時は60年代〜70年代にかけての安保闘争で学生運動が過激さを増していた頃のこと。東大安田講堂を学生がバリケード封鎖して入試が行われなかったり、警官隊と学生たちとの衝突で死者が出たり、一度の逮捕者が数百人出たりとすさまじい義憤が若者達の間に渦巻いていた。今の日本からは全く想像できない熱過ぎる時代。
  
左翼組織と連携して過激化する一方の学生たちに業を煮やした警察が摘発を強化する中で、連合赤軍のメンバーは追跡を逃れて山岳地帯に籠り、共産主義革命闘争のための軍事訓練に明け暮れる。猟銃店を襲って武装し、さらに銀行強盗で逃走資金をゲットするという行動力。全ては資本主義に毒された社会を変革するという大義のためだから罪悪感もないらしい。正義の使者ってほんと怖い。
  
山小屋に籠ったメンバーたちは警察への徹底抗戦に備えて訓練しつつ思想的な訓練も受けるわけだが、ここでリーダーの男が頻繁に使う言葉に「総括と自己批判」というのがある。たとえば、重要なデモの時に現場に来なかったメンバーについて、他のメンバーが「○○は共産主義革命の何たるかをまるで理解していない。気持ちがたるんでいる。」などと批判する。批判された男は「革命戦士としてあるまじき行為だ。どう総括するんだ?自己批判しろ!」と迫られる。

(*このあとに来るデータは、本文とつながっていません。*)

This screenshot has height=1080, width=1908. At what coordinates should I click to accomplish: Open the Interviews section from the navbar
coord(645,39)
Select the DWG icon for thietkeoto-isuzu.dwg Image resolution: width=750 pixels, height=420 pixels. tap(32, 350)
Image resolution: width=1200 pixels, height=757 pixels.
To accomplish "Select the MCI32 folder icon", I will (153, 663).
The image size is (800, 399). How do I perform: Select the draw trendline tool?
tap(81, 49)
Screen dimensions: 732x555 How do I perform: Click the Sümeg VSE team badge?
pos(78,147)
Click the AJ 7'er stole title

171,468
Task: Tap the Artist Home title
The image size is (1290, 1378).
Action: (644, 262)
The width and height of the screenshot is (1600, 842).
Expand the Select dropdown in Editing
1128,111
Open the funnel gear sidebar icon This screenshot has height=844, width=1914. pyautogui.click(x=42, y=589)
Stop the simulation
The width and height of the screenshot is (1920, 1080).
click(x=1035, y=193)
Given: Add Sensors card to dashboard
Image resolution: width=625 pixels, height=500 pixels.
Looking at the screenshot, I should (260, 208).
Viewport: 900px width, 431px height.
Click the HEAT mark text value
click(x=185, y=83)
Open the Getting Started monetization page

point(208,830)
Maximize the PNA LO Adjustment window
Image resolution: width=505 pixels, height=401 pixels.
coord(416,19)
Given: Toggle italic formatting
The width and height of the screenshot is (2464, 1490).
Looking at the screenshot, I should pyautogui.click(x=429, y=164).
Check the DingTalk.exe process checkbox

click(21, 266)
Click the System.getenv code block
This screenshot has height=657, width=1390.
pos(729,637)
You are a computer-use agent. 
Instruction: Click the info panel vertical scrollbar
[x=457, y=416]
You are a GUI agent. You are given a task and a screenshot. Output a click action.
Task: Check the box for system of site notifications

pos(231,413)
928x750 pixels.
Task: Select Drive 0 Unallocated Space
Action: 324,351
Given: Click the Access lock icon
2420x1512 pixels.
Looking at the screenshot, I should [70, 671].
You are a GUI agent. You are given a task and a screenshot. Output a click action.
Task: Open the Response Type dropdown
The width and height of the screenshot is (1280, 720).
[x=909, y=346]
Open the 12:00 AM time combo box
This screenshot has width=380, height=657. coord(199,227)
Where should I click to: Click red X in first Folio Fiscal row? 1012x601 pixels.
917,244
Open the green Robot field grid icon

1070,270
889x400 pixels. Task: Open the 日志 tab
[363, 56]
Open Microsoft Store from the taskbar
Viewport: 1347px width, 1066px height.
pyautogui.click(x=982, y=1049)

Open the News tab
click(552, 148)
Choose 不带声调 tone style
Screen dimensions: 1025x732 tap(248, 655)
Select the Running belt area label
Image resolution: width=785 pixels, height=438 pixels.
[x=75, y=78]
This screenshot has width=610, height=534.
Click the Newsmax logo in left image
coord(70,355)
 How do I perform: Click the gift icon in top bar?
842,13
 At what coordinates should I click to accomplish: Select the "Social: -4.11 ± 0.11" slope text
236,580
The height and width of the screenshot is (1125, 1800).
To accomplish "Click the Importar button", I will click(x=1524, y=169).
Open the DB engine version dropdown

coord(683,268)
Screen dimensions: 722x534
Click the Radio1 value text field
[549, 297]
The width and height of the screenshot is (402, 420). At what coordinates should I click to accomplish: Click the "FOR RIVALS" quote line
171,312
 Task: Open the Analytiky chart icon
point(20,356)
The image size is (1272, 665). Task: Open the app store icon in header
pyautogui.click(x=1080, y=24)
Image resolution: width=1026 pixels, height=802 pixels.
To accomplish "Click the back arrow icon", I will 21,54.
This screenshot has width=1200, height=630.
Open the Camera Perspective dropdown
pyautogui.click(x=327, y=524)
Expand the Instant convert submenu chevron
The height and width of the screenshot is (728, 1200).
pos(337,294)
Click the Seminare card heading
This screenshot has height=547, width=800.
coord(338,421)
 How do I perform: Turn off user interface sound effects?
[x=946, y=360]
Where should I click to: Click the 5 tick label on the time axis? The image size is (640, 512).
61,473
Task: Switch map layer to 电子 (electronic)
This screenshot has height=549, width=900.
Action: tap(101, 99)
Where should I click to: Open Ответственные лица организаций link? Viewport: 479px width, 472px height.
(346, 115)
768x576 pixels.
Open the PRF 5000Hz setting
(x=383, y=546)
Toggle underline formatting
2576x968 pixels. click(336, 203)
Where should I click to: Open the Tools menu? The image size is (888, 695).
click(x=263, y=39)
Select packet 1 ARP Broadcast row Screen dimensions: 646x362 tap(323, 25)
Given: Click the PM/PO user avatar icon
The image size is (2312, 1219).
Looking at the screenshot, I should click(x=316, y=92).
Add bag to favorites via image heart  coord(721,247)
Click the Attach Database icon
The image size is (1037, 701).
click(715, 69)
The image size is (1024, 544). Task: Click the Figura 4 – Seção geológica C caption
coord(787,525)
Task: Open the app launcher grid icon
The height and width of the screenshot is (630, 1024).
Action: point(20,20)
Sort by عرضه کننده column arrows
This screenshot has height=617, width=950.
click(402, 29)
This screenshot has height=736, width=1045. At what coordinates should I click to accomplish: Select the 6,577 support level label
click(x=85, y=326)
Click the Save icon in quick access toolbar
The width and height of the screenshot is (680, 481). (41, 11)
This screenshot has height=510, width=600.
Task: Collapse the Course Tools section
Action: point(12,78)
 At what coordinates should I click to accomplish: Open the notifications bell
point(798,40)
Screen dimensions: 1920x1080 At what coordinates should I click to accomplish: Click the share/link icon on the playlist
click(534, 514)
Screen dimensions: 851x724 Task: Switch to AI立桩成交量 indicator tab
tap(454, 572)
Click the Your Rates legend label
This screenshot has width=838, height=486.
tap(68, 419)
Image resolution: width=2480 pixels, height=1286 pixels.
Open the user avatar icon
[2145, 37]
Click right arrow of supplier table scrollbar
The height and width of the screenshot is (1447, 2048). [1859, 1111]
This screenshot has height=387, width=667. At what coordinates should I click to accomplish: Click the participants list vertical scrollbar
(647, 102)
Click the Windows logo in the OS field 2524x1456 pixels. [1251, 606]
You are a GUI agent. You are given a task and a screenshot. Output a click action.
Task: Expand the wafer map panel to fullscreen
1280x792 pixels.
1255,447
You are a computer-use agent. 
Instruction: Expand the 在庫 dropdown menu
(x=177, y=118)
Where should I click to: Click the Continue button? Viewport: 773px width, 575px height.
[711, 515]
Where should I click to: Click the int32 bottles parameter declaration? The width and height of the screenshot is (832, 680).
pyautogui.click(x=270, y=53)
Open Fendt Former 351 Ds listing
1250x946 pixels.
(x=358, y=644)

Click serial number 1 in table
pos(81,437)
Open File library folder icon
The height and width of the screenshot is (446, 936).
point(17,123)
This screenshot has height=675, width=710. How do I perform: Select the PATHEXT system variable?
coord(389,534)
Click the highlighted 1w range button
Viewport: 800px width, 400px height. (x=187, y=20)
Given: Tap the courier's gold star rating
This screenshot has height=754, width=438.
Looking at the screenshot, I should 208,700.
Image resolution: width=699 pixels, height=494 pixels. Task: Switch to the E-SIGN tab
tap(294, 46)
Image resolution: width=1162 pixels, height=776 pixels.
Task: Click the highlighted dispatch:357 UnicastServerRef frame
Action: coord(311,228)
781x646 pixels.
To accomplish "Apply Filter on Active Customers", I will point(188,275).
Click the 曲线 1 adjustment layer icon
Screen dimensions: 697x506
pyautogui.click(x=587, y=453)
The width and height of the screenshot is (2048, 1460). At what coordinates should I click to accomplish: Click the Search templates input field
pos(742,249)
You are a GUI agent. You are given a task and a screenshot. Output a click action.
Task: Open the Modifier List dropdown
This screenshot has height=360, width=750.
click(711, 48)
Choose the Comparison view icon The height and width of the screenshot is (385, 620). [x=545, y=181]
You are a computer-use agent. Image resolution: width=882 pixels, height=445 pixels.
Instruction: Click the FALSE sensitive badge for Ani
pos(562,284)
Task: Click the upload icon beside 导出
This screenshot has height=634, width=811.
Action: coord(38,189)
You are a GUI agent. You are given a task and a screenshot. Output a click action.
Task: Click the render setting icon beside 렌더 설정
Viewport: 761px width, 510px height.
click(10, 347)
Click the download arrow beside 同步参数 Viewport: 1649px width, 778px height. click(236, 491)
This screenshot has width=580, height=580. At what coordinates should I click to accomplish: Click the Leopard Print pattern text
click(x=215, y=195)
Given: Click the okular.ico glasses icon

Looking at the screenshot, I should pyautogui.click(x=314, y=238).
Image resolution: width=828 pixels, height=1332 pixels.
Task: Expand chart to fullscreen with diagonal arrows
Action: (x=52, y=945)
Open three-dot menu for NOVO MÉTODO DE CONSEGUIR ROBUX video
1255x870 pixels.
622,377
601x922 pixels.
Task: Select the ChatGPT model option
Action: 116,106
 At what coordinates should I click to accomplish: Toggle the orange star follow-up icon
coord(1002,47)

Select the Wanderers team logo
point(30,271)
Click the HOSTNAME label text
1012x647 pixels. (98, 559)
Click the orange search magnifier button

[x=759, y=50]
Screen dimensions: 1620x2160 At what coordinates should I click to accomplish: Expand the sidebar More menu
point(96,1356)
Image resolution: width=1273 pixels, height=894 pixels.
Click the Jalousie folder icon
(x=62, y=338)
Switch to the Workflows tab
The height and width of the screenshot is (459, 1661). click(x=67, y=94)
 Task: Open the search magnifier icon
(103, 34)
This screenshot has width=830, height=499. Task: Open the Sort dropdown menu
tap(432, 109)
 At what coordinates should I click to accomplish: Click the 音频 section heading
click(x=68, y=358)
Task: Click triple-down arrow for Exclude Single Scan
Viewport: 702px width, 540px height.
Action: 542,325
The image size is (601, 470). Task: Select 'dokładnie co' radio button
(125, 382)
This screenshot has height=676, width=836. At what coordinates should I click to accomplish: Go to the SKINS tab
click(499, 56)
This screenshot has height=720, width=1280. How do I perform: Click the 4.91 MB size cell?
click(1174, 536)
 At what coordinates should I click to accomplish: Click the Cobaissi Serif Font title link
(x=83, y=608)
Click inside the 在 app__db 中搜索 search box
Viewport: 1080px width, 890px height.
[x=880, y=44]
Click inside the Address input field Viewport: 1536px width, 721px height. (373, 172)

ここでいう「総括と自己批判」とは「自分の至らないところを悔い改め、今後の改善策をメンバーたちに宣誓する」ぐらいの意味だ。はじめはぬるい返答でも済んでいたのが、山小屋生活が長引くに連れてリーダーの追及は激しさを増し、鉄拳制裁が加わる。いわゆる内ゲバだ。指摘される内容も「化粧をするとは何事だ」とか言葉尻をとらえて吊るし上げるようなただの口実になり、暴力もエスカレートして集団リンチが行われていく。
 
冬の山中でろくに喰わせずに縛ったまま外に放置して衰弱死させたり、殴る蹴るの暴行を加えるなどで死者は計12人に上り、その中には夫婦や恋人、兄弟で参加したメンバーの片割れが殺されたり、妊婦さえいた。生還したメンバーの一人は「何のために総括するのか誰にもよくわからなかった。それはリーダーの観念の世界のことだった。」と後に語っている。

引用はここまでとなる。